Into the hotel, checked the foyer for women on the way through, uninteresting, only one nice one sitting there with her husband (actually, it had to be her boyfriend, married people don't look at each other like that) and two other old ones painted up like red Indian squaws gone berserk.
I also decided to give the hotel bar a miss. An early night was called for. Up to my room, teeth, shower, and into bed with my book of the day, a collection of James M. Cain's legendary novels. I was reading one of the short ones, ‘The Postman Always Rings Twice’, and managed to finish it before falling asleep.
DAY 2
The room service trolleys and other miscellaneous hotel noise pollution woke me at the fairly reasonable Saturday morning hour of 08.30. Nothing to do, no work, a piece of fun awaiting me in the early afternoon, and I would decide on the evening later. So I languished in bed for a while before getting up and commencing the shit, shave and shower routine.

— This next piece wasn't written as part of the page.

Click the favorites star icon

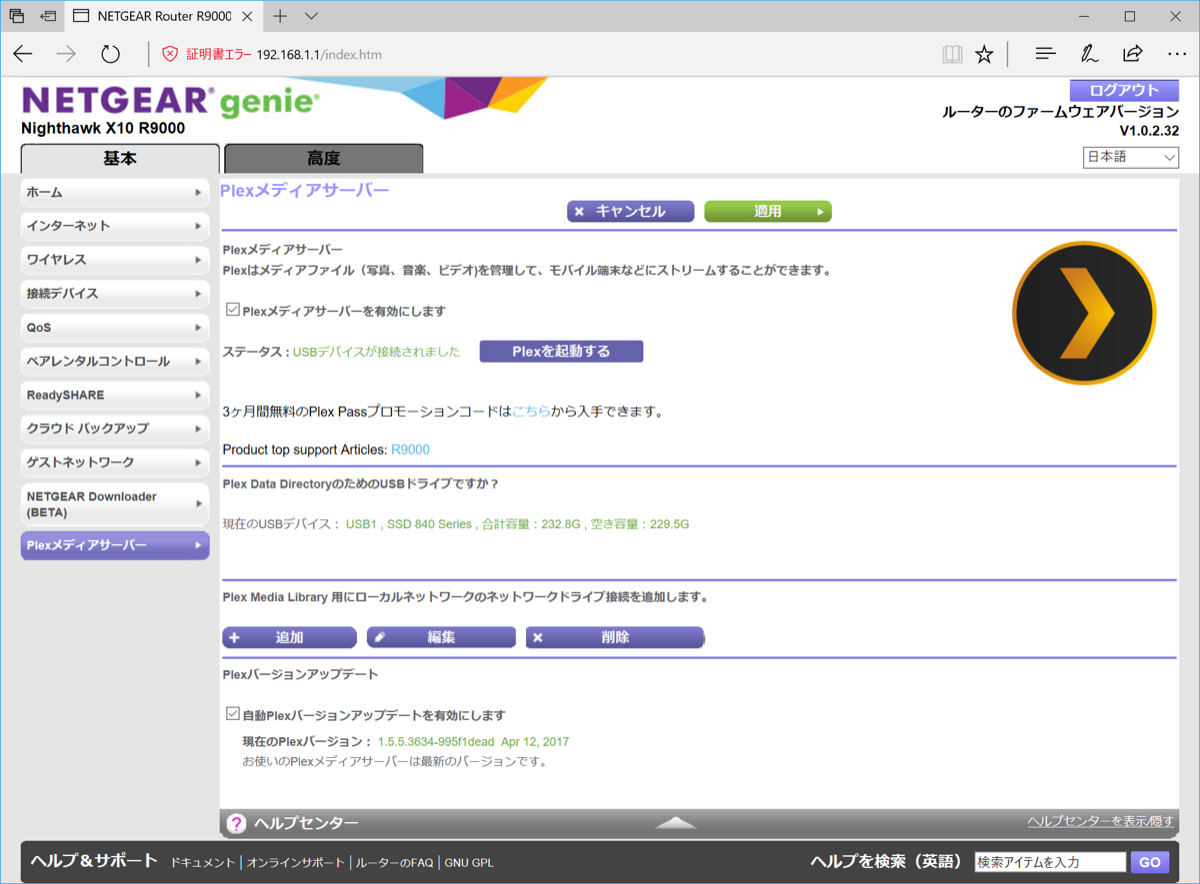985,54
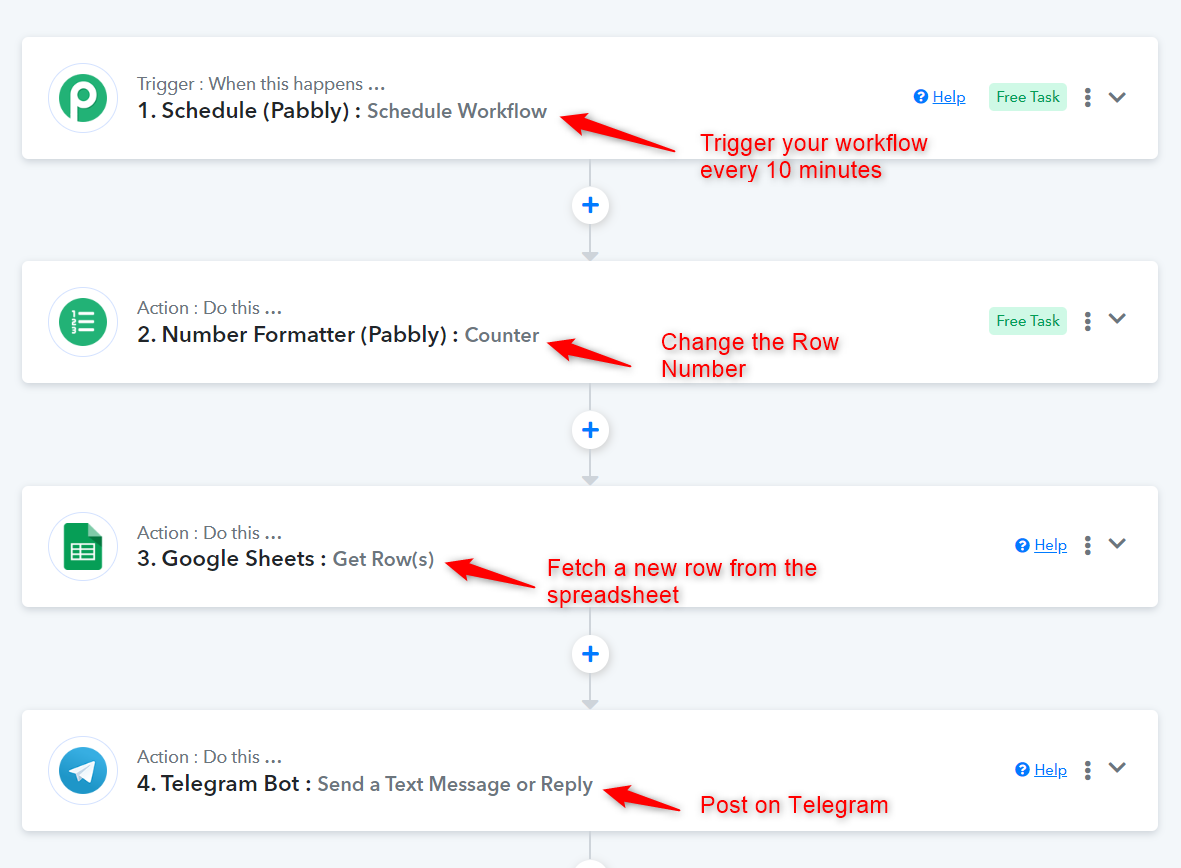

I looked out of the window, still raining, either that or raining again. I decided that the brown-check jacket and casual shirt would be good for the so-called meeting, brown slip-on shoes, relatively new like all my shoes and, also like all my shoes, size 48 or size 13 depending on where you come from in Europe, and possibly some other number in the USA.
Why can't the human race standardize something as simple as that? Well, the answer is that it can't. That would not only require a certain modicum of intelligence, it would also mean they would have to actually agree on something, a rarity on this disordered planet as I am sure you agree. We can't even assent to driving our cars on the same side of the road. As you probably know, there are 72 countries in which you drive on the left and 125 countries in which you drive on the right. The only good thing is that no country has decided to drive in the middle. Tribal behavior. Amazing.